В год свиньи оседлал боевого коня. Наставив двухаршинный меч в сторону луны, возглавил семьдесят ок войска, набранного со всех концов страны. Путь держали по солнцу. У батыров от долгой дороги сабли в ножнах ржой покрылись и языки во рту одеревенели. Прошли знойную пустыню, над которой и птицы, боясь опалить на солнце крылья, не летали. Реку Джейхун[5], над которой не плывут даже тучи, переплыли. Добрались наконец до страны Уструшана, до города Бунджикат, за железными воротами которого собрался разный сброд и нечестивцы.
Ханом их оказался некий Калаи Кахкаха, несусветный краснобай-пустобрех. Чалму на голову себе накрутил он высотой с коня, борода как у старого козла. Не хан — посмешище.
Предложил я ему: «Осушим чашу дружбы за одним дастарханом». Усмехнулся глупец: «Охотнее выпью чашу твоей крови». Обозвал меня по-всякому, посла моего под зад пнул. За крепость сломанную стрелу выбросил — знак непримиримой вражды. Эйе!
Сутки думал-размышлял, духов священных звал. Ночью услышал глас всеблагого — такой, какого ожидал: «Взломай крепость и руби непокорным головы!» Приказал я тогда, раб всевышнего, забить в парный походный барабан. Заревели карнаи. Обрушились мои воины, как голодные волки, на дерзкий город. Семь месяцев продолжалась осада. Я лишился тридцати ок войска. Навеки сомкнули веки мои батыры, отправились на тот свет, дрожа, перед чистилищем предстали.
И тогда приказал я Жагипару с тигриным сердцем и Огузу-Леопарду: «Ройте землю под крепостью!» В кротов превратились мои бесстрашные сарбазы. В сорока местах днем и ночью копали подземные ходы. И тихо, точно мыши, проникли в непокорный город и, обернувшись лютыми волками, терзали-рвали людей, как ошалевших баранов. Собственноручно зарубил я хана, выпустил поганую кровь. Чалму его повесил на придорожном столбе. Осталась от пустоголового Кахкаха юная невинная дочь Тошаин. Я почувствовал вожделение и взял ее в жены. Пир устроил небывалый. Погуляли мои сарбазы на славу. И брюхо, и похоть, и душу вволю потешили. Дорогой казной набили переметные сумки.

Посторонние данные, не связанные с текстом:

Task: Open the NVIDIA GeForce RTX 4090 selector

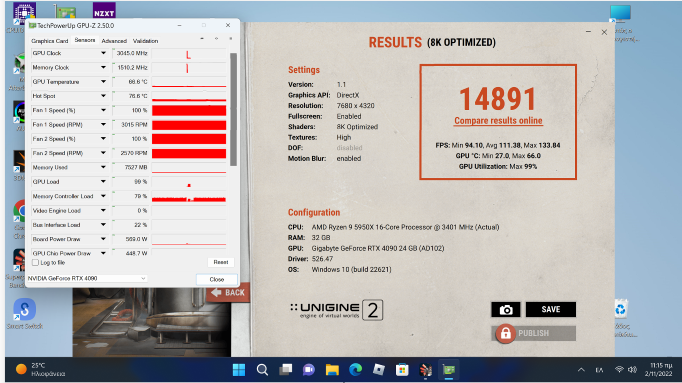Action: [x=87, y=278]
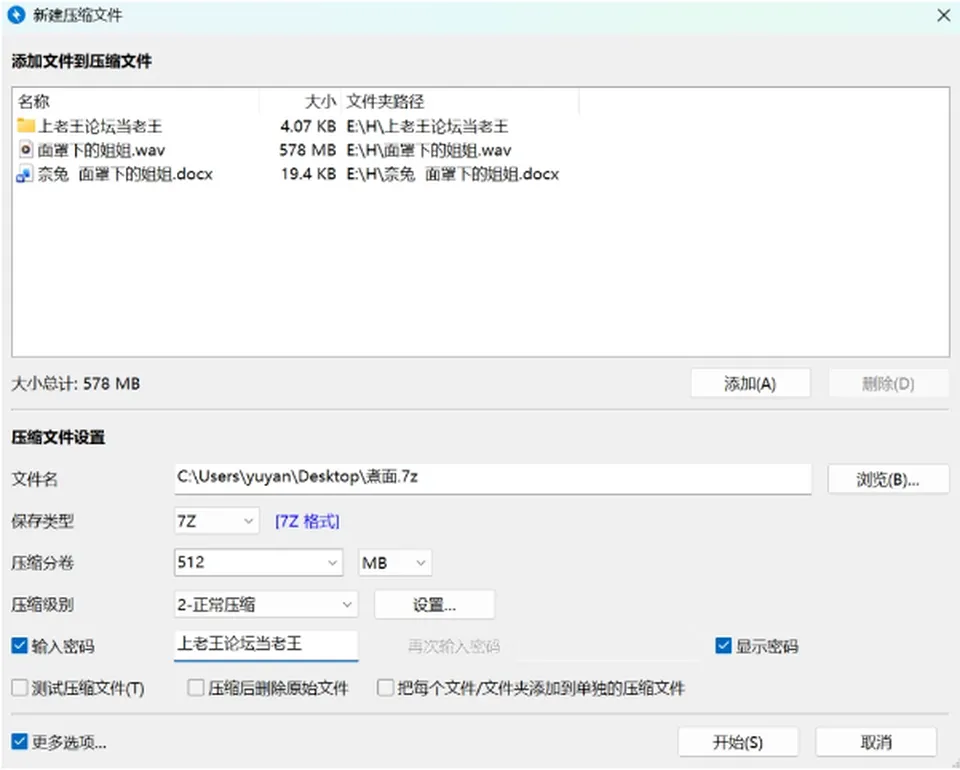Open the MB unit dropdown
960x770 pixels.
[x=395, y=563]
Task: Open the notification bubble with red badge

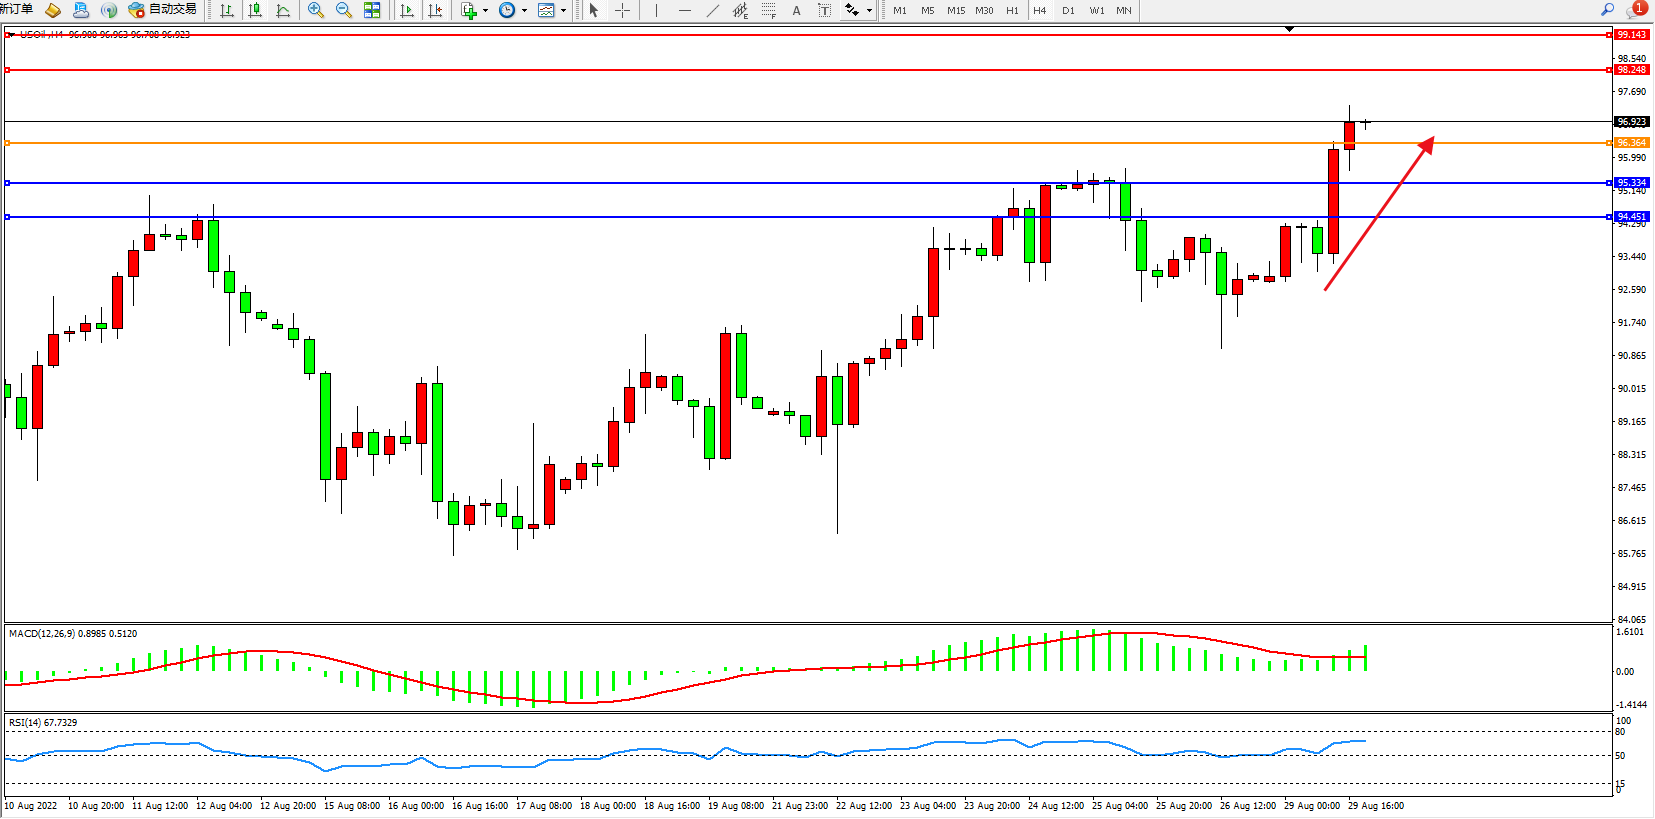Action: pyautogui.click(x=1636, y=10)
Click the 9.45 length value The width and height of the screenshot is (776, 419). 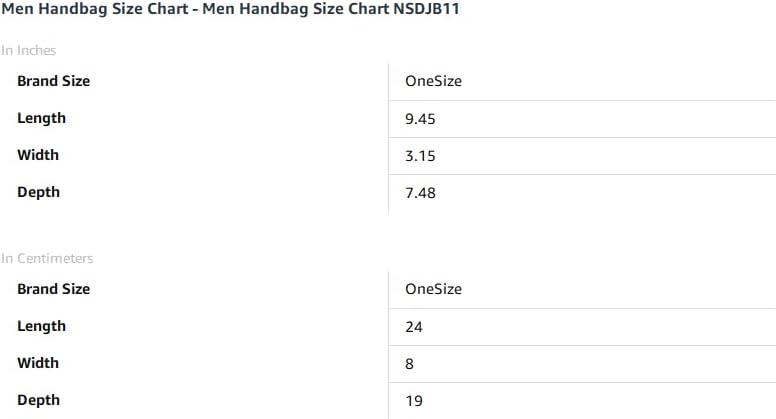tap(421, 119)

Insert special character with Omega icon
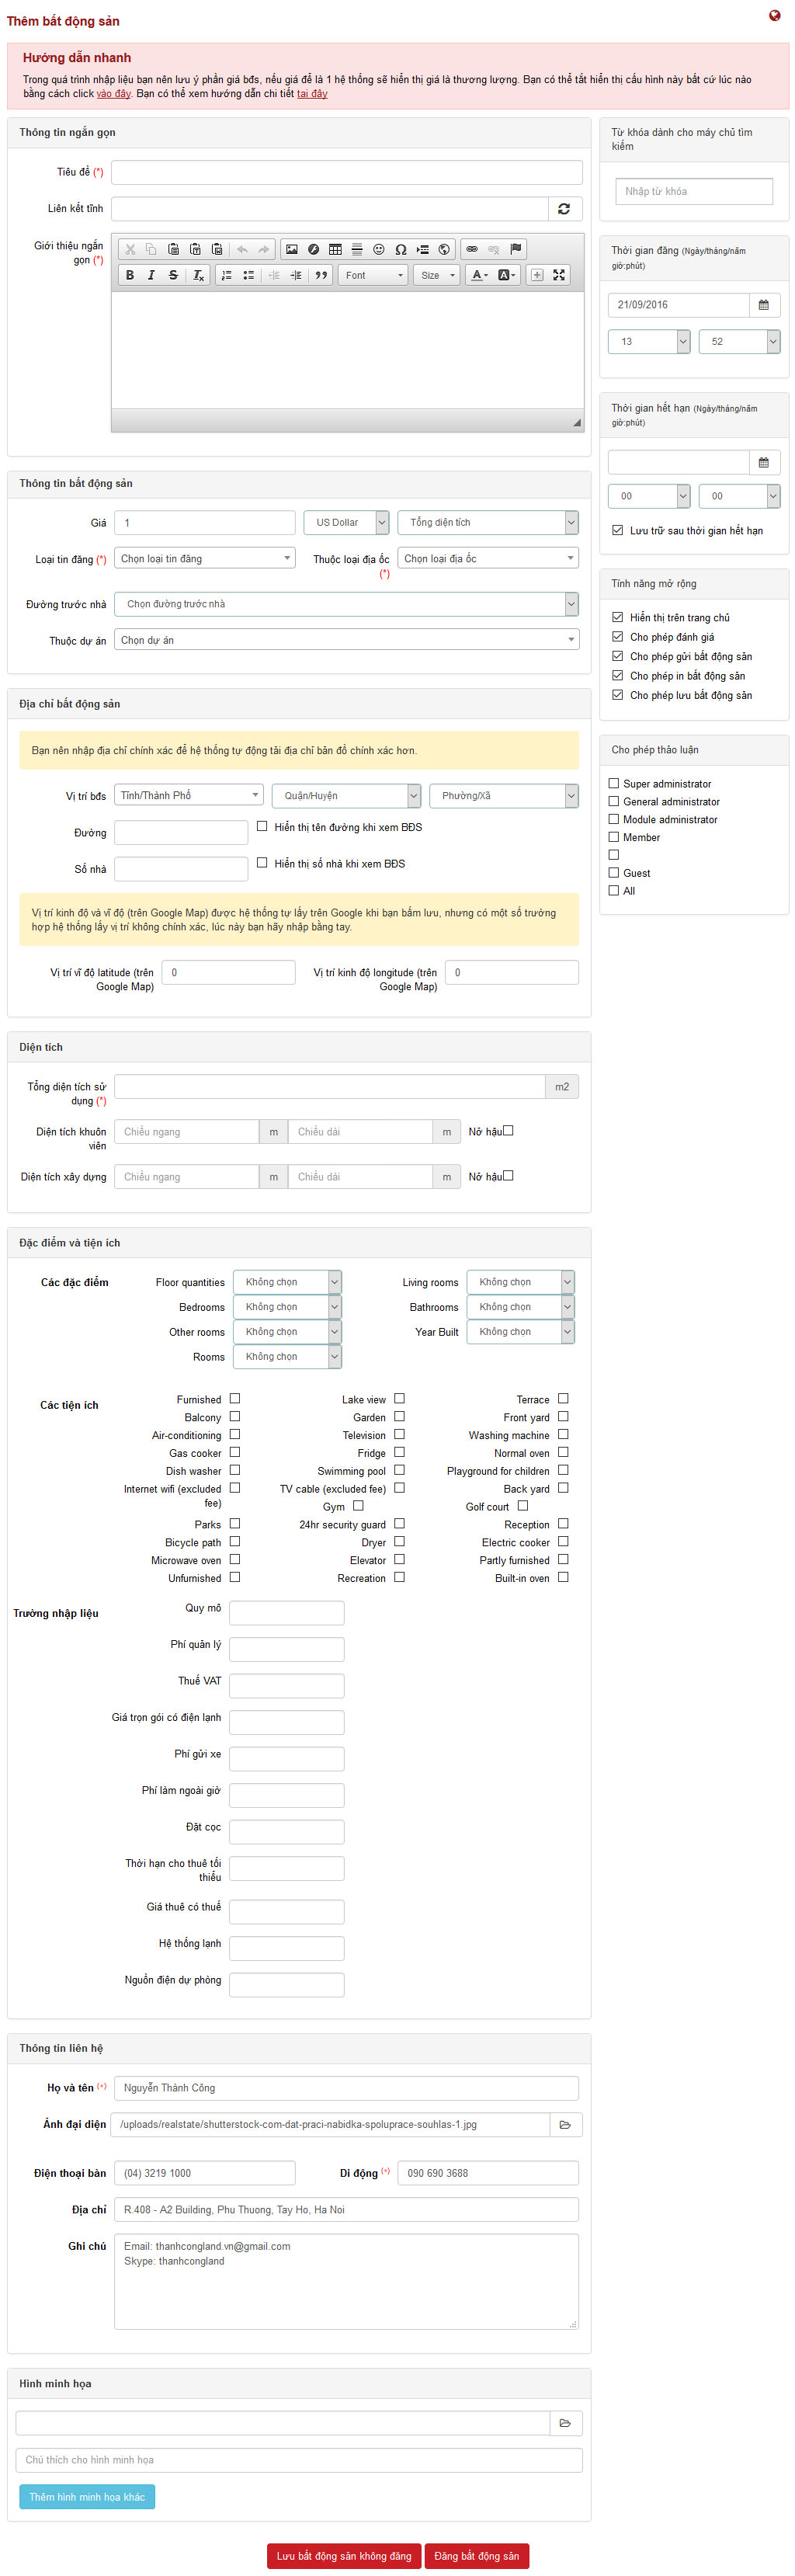401,249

Подлые враги исподтишка толкнули Жагипара — Тигриное Сердце и Огуза-Леопарда в глубокий колодец Там с последним глотком воды и нашли они свою погибель. Врасплох застигли меня мерзавцы. От досады едва не отгрыз я свой палец. Сорок ок оставшегося войска в неутешном горе воткнули копья в землю. Головы склонили, плечи опустили. Говорят старики: «Потерял верных соратников — точно сам умер».
От недругов утешения и верности я не нашел.
Бросился ничком на землю, в тяжкую думу погрузился. Правильным посчитал — повернуть коня назад. Не то от безделья затоскуют мои батыры. По друзьям погибшим запечалятся… Из ханской казны забрал я все золото, из хранилищ — все зерно, в жены взял Тошаин, на длинном аркане, в кандалах погнал рабов. А сарбазам своим сказал: «Затосковал я по кровному хребту Харчуку[6], по родной жемчужной реке Инжу. Сыновья, родившиеся после нашего похода, теперь уже поводья держат, а дочерей замуж повыдали… Подтяните потуже переднюю подпругу, ослабьте заднюю, как подобает перед дальней дорогой. Когда завтра из пучины выйдет полная луна, э-ге-ге… двинемся мы в путь на родину». Одинокий барабан пробил отбой.